### What is needed
From the entries, copy every line that carries the string "agent".

(Records contained in a dataset)
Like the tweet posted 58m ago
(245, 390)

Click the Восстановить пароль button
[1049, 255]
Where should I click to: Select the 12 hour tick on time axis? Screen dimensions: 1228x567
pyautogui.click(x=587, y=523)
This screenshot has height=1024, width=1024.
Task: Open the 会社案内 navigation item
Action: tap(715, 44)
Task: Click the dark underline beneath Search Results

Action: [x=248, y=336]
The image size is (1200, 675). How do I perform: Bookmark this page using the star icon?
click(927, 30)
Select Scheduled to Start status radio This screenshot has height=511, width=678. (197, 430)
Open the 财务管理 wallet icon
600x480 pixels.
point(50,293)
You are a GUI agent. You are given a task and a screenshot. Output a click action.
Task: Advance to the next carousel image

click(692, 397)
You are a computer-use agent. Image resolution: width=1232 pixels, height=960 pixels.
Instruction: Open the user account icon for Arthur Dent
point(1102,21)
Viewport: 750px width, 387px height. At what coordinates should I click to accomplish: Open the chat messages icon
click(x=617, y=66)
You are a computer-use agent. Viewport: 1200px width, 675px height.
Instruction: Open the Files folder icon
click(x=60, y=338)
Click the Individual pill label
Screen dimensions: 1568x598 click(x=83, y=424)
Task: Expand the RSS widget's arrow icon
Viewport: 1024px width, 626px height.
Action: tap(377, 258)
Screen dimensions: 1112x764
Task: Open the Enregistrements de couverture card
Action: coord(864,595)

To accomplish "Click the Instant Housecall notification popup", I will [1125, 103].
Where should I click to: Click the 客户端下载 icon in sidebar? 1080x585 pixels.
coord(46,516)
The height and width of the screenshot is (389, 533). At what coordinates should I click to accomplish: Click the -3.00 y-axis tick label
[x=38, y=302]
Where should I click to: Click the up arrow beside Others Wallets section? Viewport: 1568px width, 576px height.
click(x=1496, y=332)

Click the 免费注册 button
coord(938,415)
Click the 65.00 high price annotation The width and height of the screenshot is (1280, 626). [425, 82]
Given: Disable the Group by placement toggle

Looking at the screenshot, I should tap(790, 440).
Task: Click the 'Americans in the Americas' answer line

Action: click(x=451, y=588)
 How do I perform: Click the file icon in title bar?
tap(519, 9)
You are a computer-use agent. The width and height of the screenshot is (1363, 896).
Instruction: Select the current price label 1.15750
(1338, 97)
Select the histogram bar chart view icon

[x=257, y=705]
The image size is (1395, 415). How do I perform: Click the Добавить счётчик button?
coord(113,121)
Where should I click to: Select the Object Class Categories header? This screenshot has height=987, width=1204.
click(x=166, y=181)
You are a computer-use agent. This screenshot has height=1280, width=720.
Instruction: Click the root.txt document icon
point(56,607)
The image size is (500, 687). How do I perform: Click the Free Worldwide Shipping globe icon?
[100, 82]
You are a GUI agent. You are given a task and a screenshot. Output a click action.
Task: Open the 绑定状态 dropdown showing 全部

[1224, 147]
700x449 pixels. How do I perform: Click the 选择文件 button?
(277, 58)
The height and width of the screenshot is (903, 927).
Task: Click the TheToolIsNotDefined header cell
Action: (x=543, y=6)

### Exercise output
You are a GUI agent. You are given a task and a screenshot. Output a click action.
You are a computer-use agent. Image resolution: width=1232 pixels, height=960 pixels.
You are a computer-use agent. Viewport: 1200px width, 675px height.
You are a computer-use agent. The width and height of the screenshot is (1363, 896).
You are a computer-use agent. This screenshot has height=1280, width=720.
You are a GUI agent. You are given a task and a screenshot. Output a click action.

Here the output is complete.